FRAGMENT STRONY
-----

Czerwony to Pomyślność
Zielony Szczęście
Niebieski Długie Życie
Pomarańczowy Postęp
i Różowy Przyjaźń
HOLI – Hinduskie święto kolorów przypadające na pierwszy dzień po pełni księżyca między lutym i marcem, w tym roku przypadający na 20 marca.
W poprzednim roku mieliśmy przyjemność bawić się poniedziałek 1 marca, zaraz po hucznej imprezce urodzinowej, na naszym dachu w Gurgaonie Ph III. Po Diwali jest to najważniejsze święto w Indiach łączone z bogiem Kriszną. W każdym stanie świętuje je się trochę inaczej, np. na południu, świętu holi patronuje Kama. Tradycja głosi, że tego dnia Kama został spopielony przez Śiwę, medytującego na himalajskiej górze Kajlas. Aby pamiętać o tych wydarzenia pali się ogniska zwane HOLIKA, odpędza się wtedy demony, a czasami również śpiewa się pieśni żałobne. Ale chyba wszędzie (wliczając w to Nepal) króluje wojna kolorowa.

-----

DOSTARCZONE DANE
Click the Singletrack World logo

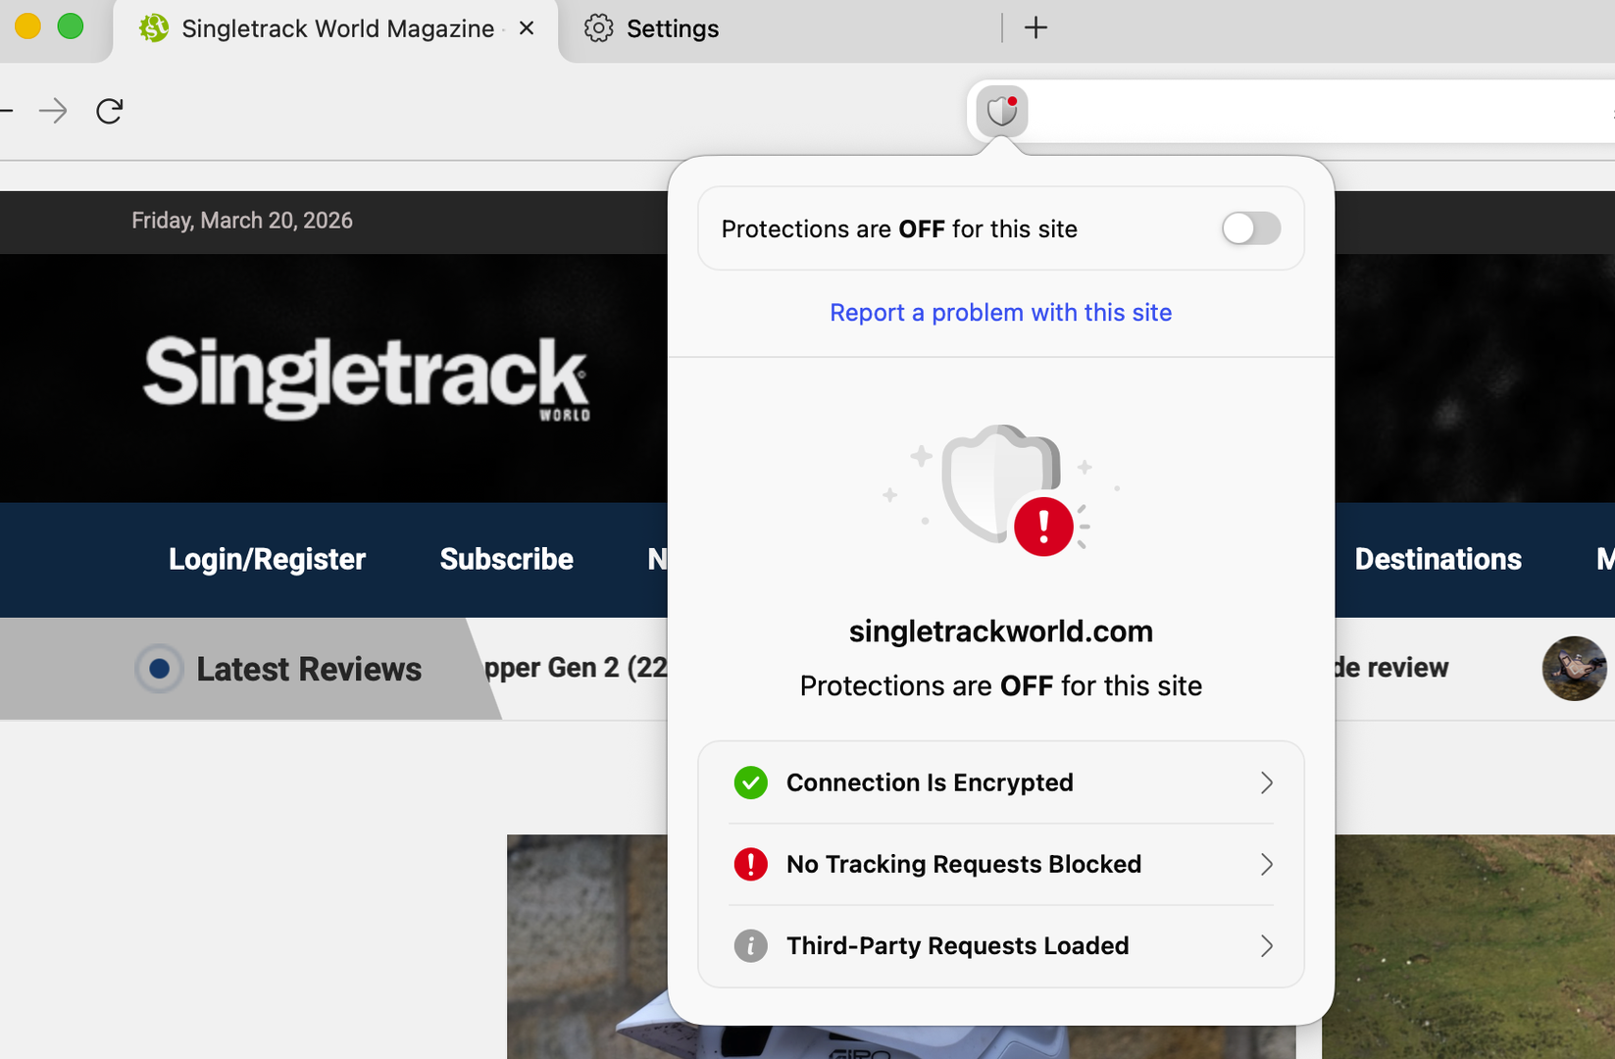[367, 378]
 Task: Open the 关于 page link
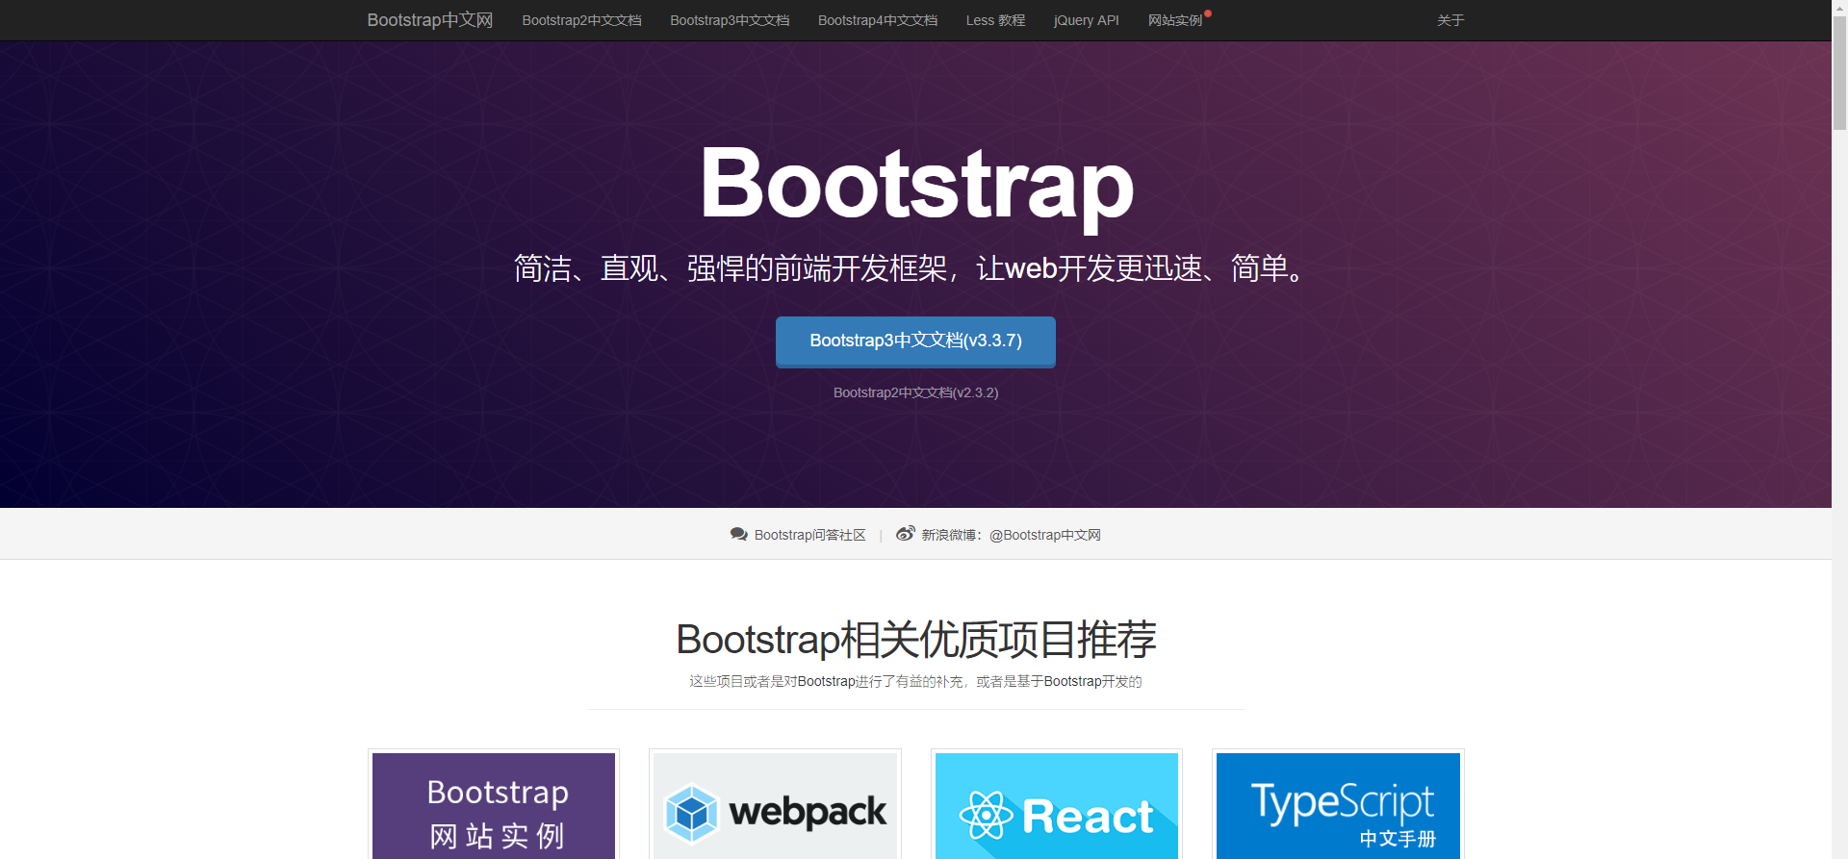click(x=1450, y=20)
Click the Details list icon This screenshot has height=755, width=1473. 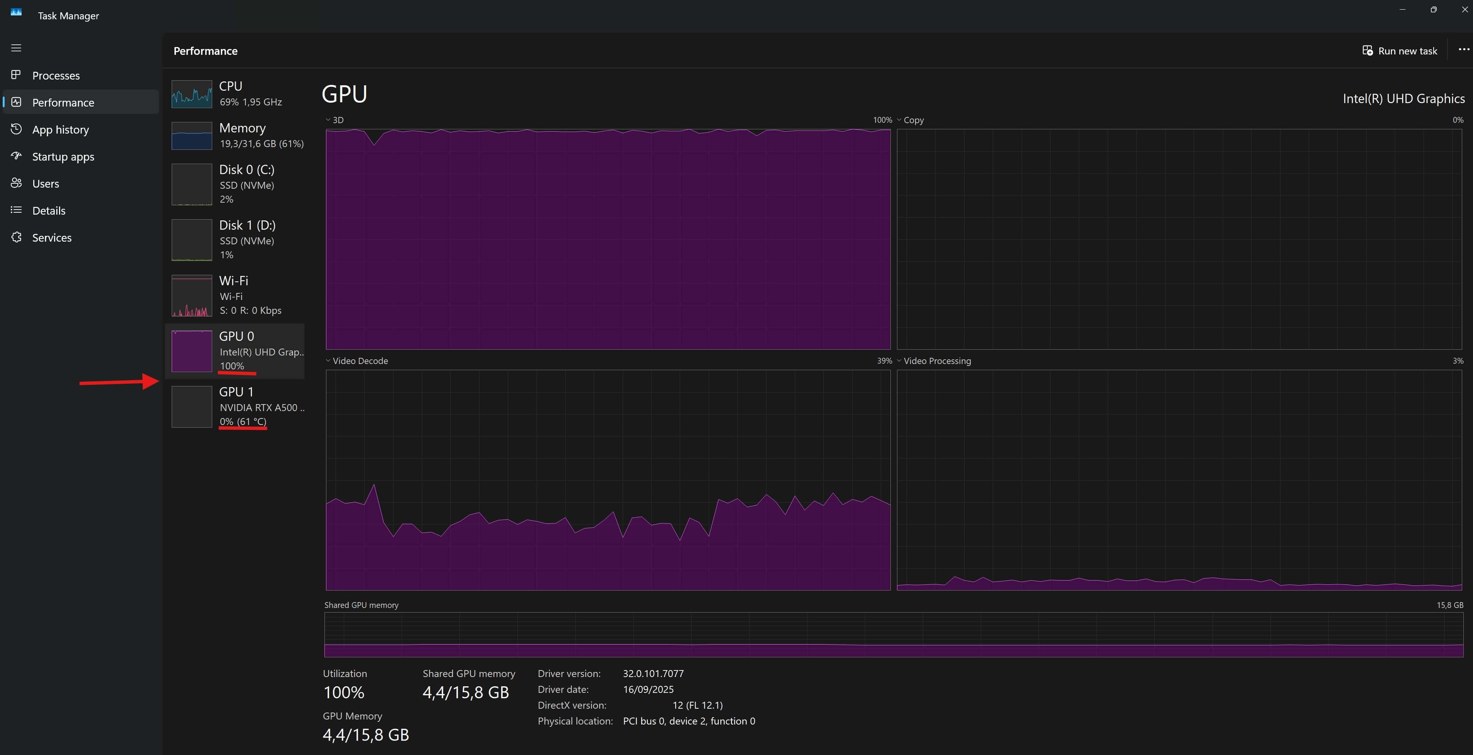tap(16, 210)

-----

ZADANIE
Proszę napisać dalszy ciąg tekstu o święcie Holi, rozpoczynając go po zdaniu zakończonym słowami „króluje wojna kolorowa”.

POPRAWNA ODPOWIEDŹ
Ludzie na ulicach, jako i u nas w Śmingus Dyngus, nieważne czy obcy czy nie, oblewają się kolorową woda lub obrzucaja kolorowym proszkiem. Do tego pije się Bhang lassi – czyli koktajl jogurtowo-marihuanowy (to raczej głównie w Radżastanie. Jest to dzień wolny od pracy (i całe szczęście – patrz Bhang Lassi), kiedy wszyscy, łącznie z całym zwierzyńcem na ulicach (bo krowom też się dostaje) bawi się w kolory.
HOLI symbolizuje tez przejście zimy w lato (wiosna można powiedzieć trwa jakiś tydzień) i rzeczywiście. W marcu lampa się zdrowo rozkręca! Południami już jest niezły żar, a w nocy można już zrezygnować z przykrycia. Pogoda przypomina mi listopadową, kiedy tu przyjechałam. I też są to najlepsze miesiące na indyjskie podróżowanie – od polowy października do polowy grudnia (później dopada północnoindyjska zima, która jak taka lekka wcale nie jest) oraz luty – marzec. Potem z kolei robi się piekielnie gorąco.
Wesołego Holi!!!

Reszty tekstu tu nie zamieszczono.